Westerns Women

Westerns Women
Author: Boyd Magers
Publisher: McFarland
Total Pages: 294
Release: 2004-07-01
Genre: Performing Arts
ISBN: 9780786420285

This collection features a diverse mixture of leading ladies of Westerns, along with several who are not quite as well known. Some toiled in B westerns, others worked exclusively at the A level, and a few were relegated to television. Those interviewed are Jane Adams, Julie Adams, Merry Anders, Vivian Austin, Joan Barclay, Patricia Blair, Pamela Blake, Adrian Booth, Genee Boutell, Lois Collier, Mara Corday, Gail Davis, Myrna Dell, Ann Doran, Faith Domergue, Dale Evans, Beatrice Gray, Coleen Gray, Anne Gwynne, Lois Hall, Kay Hughes, Marsha Hunt, Eilene Janssen, Anna Lee, Joan Leslie, Nan Leslie, Kay Linaker, Teala Loring, Lucille Lund, Beth Marion, Donna Martell, Kristine Miller, Peggy Moran, Maureen O'Hara, Debra Paget, Jean Porter, Paula Raymond, Jan Shepard, Marion Shilling, Roberta Shore, Elanor Stewart, Peggy Stewart, Linda Stirling, Gale Storm, Helen Talbot, Audrey Totter, Virginia Vale, Elena Verdugo, Jacqueline White and Gloria Winters. Gwynne, Hall, Storm and Vale provide forewords to the work.

Westerns

Westerns
Author: Victoria Lamont
Publisher: U of Nebraska Press
Total Pages: 210
Release: 2016-08
Genre: History
ISBN: 0803290330

At every turn in the development of what we now know as the western, women writers have been instrumental in its formation.
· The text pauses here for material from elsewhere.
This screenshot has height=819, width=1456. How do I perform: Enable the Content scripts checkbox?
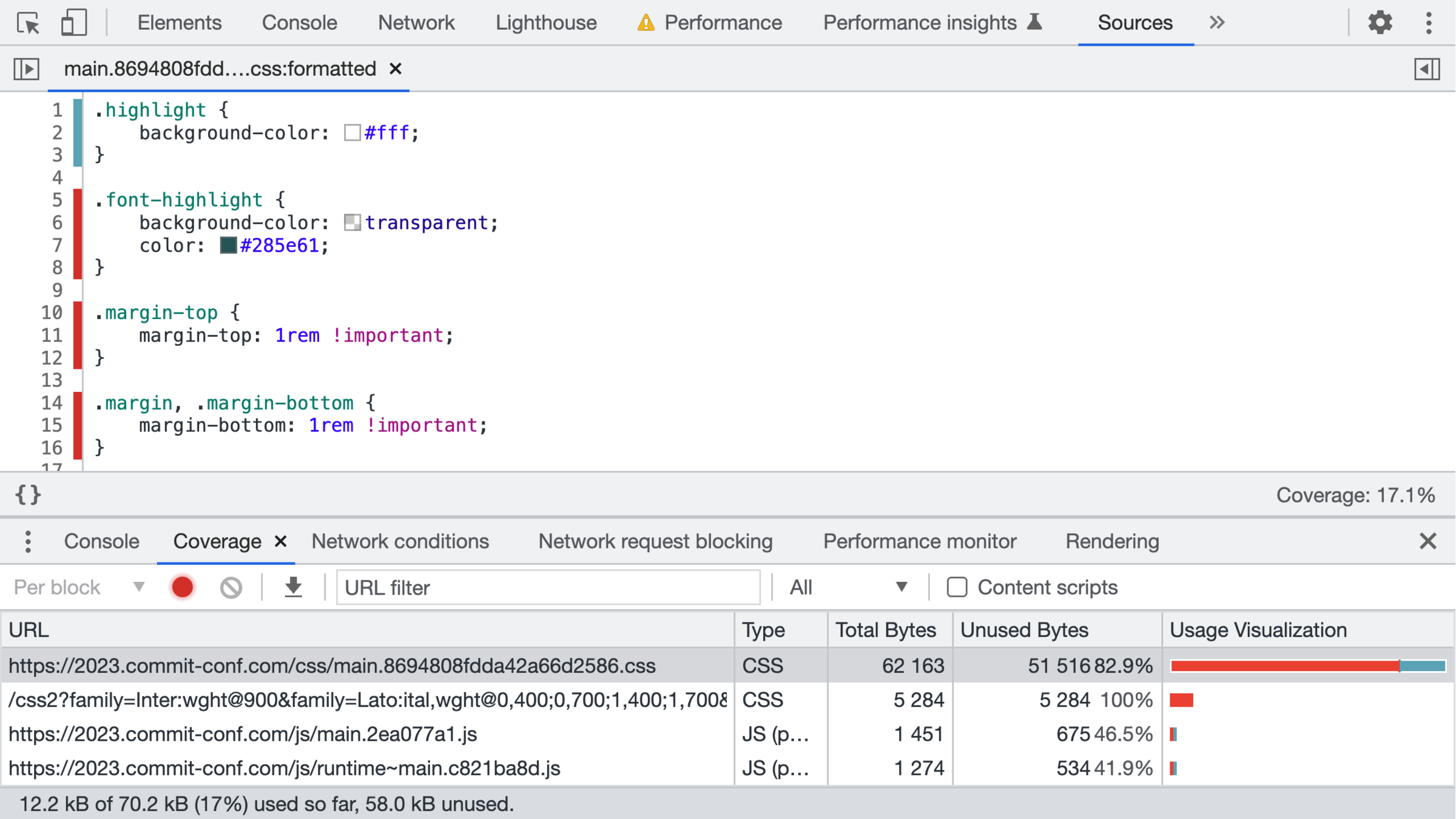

Yet the myth that the western is male-authored persists. Westerns: A Women’s History debunks this myth once and for all by recovering the women writers of popular westerns who were active during the late nineteenth and early twentieth centuries when the western genre as we now know it emerged. Victoria Lamont offers detailed studies of some of the many women who helped shape the western. Their novels bear the classic hallmarks of the western—cowboys, schoolmarms, gun violence, lynchings, cattle branding—while also placing female characters at the center of their western adventures and improvising with western conventions in surprising and ingenious ways. In Emma Ghent Curtis’s The Administratrix a widow disguises herself as a cowboy and infiltrates the cowboy gang responsible for lynching her husband. Muriel Newhall’s pulp serial character, Sheriff Minnie, comes to the rescue of a steady stream of defenseless female victims. B. M. Bower, Katharine Newlin Burt, and Frances McElrath use cattle branding as a metaphor for their feminist critiques of patriarchy. In addition to recovering the work of these and other women authors of popular westerns, Lamont uses original archival analysis of the western-fiction publishing scene to overturn the long-standing myth of the western as a male-dominated genre.

Women in the Western

Women in the Western
Author: Matheson Sue Matheson
Publisher: Edinburgh University Press
Total Pages: 443
Release: 2020-07-31
Genre: Performing Arts
ISBN: 1474444164

In Westerns, women transmit complicated cultural coding about the nature of westward expansionism, heroism, family life, manliness and American femininity. As the genre changes and matures, depictions of women have transitioned from traditional to more modern roles. Frontier Feminine charts these significant shifts in the Western's transmission of gender values and expectations and aims to expand the critical arena in which Western film is situated by acknowledging the importance of women in this genre.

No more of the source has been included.